A good sliding fit with no binding, but not sloppy either. If there is a gland on the engine you are using, the packing in the gland will tighten down on the rod enough to prevent undue air or steam leakage when you tighten the gland nuts a bit. Don't freak!! These small engines are very foregiving.---Brian


----------



## rkepler (Aug 27, 2012)

Aydelott said:


> well i was hopeing i could make it really close a lap everything in to a slip fit now im kinda freaking out i dont know what to do lol this is my first engine what kinda of gap should there be in the rods an the bore of the bottom cylinder cover?



Lapping really only averages a couple of surfaces together unless you embed the lapping compound into one and use it to lap the other which I don't think you were talking about.  It won't work when the 2 are too tight to go together or so far apart that they don't contact.  There are some cases when lapping 2 surfaces works well - when you have a shaft through a split bearing - in this case you can start loose and tighten up the bearing while lapping is taking off the high points.  In those case you need to use something like Timesaver's lapping compound as it preferentially removes material from the softer or harder surface in the process so that you don't wear down a crankshaft while lapping in the bearing surfaces.

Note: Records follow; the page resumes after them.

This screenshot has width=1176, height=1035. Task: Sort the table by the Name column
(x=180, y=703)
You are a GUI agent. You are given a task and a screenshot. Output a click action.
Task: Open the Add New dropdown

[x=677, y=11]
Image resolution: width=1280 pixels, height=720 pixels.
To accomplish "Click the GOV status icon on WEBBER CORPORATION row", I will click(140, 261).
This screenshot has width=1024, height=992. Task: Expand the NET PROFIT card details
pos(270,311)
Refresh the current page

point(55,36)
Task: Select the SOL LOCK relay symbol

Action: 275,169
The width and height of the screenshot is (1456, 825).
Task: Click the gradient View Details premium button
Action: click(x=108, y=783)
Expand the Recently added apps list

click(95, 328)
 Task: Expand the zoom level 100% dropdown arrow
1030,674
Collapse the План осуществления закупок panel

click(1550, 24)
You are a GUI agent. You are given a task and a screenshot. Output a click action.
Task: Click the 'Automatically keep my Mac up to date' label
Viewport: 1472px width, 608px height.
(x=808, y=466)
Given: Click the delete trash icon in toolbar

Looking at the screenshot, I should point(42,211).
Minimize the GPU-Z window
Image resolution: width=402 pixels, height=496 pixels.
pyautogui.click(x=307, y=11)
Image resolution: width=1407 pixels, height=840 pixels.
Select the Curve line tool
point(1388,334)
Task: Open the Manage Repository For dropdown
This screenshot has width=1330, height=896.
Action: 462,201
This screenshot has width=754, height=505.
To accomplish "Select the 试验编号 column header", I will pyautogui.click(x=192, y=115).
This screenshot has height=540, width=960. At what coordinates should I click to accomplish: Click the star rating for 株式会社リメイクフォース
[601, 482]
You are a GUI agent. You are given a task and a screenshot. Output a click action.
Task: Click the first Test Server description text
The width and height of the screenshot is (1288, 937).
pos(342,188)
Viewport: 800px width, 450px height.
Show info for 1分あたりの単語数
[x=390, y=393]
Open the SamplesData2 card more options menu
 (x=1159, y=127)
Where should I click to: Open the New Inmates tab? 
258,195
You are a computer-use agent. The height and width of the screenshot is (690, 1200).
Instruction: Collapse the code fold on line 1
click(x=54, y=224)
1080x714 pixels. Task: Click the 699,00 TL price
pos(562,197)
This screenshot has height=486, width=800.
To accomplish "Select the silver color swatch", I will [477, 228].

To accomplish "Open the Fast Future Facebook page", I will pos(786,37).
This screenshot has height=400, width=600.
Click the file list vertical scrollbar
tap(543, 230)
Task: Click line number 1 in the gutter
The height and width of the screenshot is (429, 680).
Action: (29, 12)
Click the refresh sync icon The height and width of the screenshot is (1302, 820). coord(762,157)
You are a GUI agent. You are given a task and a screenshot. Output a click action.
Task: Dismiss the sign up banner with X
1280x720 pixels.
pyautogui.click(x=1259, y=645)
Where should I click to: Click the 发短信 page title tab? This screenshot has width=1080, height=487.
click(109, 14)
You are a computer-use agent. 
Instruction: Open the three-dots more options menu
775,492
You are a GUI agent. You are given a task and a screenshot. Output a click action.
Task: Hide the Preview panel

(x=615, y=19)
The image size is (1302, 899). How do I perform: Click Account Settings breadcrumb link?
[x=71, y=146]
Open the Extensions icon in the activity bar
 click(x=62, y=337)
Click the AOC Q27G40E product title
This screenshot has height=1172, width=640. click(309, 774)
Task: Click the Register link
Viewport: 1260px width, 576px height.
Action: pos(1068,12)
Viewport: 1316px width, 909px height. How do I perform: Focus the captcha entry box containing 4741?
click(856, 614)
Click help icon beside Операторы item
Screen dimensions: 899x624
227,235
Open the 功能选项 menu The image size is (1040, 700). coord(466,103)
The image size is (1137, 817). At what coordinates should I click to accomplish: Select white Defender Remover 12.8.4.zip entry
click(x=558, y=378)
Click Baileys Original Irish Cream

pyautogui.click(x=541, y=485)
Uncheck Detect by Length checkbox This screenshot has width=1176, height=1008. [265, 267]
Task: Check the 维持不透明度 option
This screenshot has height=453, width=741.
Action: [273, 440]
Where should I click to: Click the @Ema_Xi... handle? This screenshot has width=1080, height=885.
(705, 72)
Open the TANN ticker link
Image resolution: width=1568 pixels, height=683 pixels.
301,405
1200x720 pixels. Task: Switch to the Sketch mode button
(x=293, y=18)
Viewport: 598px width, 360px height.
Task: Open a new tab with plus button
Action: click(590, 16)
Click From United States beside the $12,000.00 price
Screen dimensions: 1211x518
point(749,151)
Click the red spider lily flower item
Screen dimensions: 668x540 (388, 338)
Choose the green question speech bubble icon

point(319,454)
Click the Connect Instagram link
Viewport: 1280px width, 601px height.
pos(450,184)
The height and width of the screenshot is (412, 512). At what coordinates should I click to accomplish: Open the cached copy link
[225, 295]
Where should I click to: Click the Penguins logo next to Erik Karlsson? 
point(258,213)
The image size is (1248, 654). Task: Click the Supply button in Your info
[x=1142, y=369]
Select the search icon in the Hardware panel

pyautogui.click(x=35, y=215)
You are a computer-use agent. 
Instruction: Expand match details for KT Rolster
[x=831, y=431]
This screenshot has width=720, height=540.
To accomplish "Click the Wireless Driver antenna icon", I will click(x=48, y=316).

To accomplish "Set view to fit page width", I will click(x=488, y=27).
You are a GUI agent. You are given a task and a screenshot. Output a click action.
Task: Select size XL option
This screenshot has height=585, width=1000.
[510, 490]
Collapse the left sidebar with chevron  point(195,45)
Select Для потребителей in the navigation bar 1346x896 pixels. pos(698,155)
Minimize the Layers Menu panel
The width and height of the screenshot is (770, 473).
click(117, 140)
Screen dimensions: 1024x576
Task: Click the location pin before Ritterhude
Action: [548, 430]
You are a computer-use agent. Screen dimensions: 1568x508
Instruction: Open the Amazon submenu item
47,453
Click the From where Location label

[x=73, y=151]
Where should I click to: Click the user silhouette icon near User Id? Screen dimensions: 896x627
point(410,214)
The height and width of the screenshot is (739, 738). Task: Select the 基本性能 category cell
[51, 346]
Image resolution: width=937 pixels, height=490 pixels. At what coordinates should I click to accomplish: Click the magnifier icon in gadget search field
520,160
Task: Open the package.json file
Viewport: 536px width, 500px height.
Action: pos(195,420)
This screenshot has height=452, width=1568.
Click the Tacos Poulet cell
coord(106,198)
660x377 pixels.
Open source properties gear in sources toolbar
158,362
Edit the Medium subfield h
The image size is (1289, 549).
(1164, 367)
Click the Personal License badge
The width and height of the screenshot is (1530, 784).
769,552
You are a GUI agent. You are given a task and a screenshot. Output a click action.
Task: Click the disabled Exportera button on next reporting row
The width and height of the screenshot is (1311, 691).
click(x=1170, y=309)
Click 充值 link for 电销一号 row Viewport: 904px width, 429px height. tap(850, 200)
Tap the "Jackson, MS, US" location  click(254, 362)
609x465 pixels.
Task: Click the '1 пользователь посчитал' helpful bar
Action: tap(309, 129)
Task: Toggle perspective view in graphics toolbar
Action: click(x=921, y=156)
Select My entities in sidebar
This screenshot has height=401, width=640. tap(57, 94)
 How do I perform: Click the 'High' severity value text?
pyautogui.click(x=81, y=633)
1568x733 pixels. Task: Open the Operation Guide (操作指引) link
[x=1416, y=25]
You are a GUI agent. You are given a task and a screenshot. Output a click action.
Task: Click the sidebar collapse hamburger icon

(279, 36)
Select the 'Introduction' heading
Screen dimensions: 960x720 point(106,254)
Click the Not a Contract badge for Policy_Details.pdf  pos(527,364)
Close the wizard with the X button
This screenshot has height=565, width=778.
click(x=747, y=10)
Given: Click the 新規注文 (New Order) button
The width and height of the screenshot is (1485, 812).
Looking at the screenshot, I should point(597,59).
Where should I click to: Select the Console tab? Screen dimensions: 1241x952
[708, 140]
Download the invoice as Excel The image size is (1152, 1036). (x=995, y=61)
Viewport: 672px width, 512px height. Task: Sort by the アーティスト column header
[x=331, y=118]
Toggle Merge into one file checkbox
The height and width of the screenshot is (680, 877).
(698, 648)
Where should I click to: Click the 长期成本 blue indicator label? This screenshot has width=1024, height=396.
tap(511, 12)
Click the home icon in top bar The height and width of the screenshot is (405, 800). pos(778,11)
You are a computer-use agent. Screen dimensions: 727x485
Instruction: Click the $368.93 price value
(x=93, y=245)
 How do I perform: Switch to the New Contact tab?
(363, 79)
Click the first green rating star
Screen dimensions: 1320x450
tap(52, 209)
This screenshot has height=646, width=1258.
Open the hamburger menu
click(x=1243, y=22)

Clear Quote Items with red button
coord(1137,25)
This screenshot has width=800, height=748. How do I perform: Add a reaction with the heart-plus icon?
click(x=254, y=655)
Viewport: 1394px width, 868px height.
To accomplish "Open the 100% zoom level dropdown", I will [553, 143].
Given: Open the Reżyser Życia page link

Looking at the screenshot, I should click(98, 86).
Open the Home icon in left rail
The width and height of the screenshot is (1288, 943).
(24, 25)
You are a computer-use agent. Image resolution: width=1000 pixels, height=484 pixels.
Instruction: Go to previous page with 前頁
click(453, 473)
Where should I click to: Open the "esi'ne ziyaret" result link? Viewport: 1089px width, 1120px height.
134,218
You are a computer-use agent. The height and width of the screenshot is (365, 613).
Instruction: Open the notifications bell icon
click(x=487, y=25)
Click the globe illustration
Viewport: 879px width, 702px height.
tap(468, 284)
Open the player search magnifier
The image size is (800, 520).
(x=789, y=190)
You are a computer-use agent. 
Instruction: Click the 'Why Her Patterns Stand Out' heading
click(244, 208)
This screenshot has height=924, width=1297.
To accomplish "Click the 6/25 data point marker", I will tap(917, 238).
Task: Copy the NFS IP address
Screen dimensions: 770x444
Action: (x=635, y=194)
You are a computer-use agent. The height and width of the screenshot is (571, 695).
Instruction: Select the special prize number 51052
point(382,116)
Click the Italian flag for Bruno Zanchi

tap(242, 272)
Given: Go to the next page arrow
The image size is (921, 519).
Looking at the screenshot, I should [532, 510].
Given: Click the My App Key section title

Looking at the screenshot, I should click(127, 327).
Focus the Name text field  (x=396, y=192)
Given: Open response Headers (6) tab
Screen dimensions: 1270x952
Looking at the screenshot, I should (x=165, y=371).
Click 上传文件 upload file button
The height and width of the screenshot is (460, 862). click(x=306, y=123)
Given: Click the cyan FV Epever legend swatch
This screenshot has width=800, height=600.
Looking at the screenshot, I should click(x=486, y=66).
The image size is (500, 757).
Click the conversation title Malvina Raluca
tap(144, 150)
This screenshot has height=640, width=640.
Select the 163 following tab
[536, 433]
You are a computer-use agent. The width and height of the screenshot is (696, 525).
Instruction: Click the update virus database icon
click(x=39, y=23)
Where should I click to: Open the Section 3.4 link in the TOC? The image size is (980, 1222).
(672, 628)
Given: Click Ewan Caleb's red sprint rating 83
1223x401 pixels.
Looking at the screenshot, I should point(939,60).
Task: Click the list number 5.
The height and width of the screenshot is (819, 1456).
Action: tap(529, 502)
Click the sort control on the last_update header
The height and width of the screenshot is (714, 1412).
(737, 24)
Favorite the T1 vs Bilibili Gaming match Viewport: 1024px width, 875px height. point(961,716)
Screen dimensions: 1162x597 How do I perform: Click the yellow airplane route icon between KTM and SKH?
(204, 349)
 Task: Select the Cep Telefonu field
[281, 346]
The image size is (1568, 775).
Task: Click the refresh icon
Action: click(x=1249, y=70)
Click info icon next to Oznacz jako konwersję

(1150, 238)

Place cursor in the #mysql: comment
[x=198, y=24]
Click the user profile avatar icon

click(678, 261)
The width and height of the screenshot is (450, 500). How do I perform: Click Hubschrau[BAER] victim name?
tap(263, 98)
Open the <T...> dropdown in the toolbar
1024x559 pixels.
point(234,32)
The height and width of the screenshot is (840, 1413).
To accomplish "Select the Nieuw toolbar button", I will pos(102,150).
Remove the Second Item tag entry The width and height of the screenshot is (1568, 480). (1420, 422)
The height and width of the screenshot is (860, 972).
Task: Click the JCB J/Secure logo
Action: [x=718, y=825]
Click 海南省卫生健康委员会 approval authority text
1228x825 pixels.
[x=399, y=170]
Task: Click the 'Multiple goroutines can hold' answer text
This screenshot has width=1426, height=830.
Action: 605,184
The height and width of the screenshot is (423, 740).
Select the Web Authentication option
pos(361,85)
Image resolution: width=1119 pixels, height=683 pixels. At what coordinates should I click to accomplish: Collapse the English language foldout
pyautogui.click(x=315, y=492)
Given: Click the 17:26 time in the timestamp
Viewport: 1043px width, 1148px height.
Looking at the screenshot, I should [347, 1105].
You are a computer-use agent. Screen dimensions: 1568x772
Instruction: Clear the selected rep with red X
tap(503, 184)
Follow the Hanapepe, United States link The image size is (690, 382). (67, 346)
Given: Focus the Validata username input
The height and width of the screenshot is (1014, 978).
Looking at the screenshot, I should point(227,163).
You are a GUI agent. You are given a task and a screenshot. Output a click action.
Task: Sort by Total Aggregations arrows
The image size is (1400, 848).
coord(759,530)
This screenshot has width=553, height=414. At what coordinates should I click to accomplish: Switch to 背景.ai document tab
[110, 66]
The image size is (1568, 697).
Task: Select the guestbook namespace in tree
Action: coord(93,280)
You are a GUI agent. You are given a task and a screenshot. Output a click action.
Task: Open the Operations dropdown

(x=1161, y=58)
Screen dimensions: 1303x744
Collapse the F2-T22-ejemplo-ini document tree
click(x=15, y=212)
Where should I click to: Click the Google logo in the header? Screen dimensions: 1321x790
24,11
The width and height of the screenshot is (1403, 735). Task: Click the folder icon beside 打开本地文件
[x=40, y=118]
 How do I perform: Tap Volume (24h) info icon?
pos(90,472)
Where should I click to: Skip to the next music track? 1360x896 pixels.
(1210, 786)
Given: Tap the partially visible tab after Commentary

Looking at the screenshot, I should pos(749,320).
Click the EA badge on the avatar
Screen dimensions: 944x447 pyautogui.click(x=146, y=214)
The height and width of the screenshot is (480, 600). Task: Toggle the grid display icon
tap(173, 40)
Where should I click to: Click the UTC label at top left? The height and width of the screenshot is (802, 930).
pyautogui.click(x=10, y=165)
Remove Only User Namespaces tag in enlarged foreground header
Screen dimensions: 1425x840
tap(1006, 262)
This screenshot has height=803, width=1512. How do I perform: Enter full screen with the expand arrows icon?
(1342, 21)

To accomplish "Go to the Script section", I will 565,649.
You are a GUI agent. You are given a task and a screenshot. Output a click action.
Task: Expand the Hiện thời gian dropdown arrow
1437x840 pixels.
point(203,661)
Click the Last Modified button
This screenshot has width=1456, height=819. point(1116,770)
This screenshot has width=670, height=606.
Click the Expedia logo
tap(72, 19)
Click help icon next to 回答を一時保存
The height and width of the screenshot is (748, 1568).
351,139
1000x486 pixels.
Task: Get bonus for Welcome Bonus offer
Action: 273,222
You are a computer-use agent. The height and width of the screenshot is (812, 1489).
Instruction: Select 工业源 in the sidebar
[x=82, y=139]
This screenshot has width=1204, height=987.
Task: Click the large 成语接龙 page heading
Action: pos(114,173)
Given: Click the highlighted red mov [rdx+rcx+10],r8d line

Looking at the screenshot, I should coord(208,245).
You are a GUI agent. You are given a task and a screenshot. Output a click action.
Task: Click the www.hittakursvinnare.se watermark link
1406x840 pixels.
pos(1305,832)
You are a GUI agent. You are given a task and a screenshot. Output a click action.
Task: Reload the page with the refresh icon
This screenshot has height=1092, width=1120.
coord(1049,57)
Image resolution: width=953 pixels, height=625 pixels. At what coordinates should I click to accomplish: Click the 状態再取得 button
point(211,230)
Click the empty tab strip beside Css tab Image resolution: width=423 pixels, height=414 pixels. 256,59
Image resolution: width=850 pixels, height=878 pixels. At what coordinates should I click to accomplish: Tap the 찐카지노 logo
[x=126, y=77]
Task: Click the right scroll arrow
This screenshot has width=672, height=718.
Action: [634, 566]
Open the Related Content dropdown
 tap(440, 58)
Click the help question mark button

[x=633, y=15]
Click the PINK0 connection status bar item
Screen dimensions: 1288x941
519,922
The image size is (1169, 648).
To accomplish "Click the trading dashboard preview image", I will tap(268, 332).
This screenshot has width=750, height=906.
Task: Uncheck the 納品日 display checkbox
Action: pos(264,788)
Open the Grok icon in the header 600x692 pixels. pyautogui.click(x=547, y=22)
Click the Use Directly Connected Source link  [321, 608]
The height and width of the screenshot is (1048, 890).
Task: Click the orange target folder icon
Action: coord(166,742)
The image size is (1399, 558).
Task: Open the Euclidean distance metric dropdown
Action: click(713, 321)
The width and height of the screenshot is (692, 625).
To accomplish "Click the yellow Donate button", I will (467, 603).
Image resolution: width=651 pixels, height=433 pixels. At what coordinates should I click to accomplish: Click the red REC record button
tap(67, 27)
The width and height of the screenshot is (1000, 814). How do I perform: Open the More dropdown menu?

I'd shoot for .001" fit on rod & pins, that's enough that oil will wick in but not so much that you hear a clank or click when it reverses.  Be careful with less than that in dissimilar materials and heat - differential expansion can lock something like that right up.  Same issue with similar materials in an area where you might lose lubrication and similar metals can and will gall against one another.

On a gland I'd shoot for good clearance - .002 is a start, I usually end up with .005 with an o-ring seal and try for less with packing as it can blow though.  I'm one of those guys who doesn't have luck with packing, I usually go to the o-ring solution right away.  But note that everything has to be in line - if the piston rod is off center the hole in the bottom for the rod would have to be off the same amount in the same direction, or you have to open up the hole in the cover to accommodate it.  So start a few thou over nominal then open it out to accommodate the error stack.  I always figure that if I made one I can always make another, and it's that thought that usually keeps me from throwing the errant part across the room.

So: take a little care in the parts you make.  If something isn't a press or interference fit make it a little over and make the parts that go though on-size and you'll likely have something that works when you put it together.  But taking too much care means that you're likely thrashing instead of working. 

But don't freak out at making a mistake - if you're not making mistakes the odds are that you're not making anything.  And most learning comes after making a mistake and not after doing something right.


----------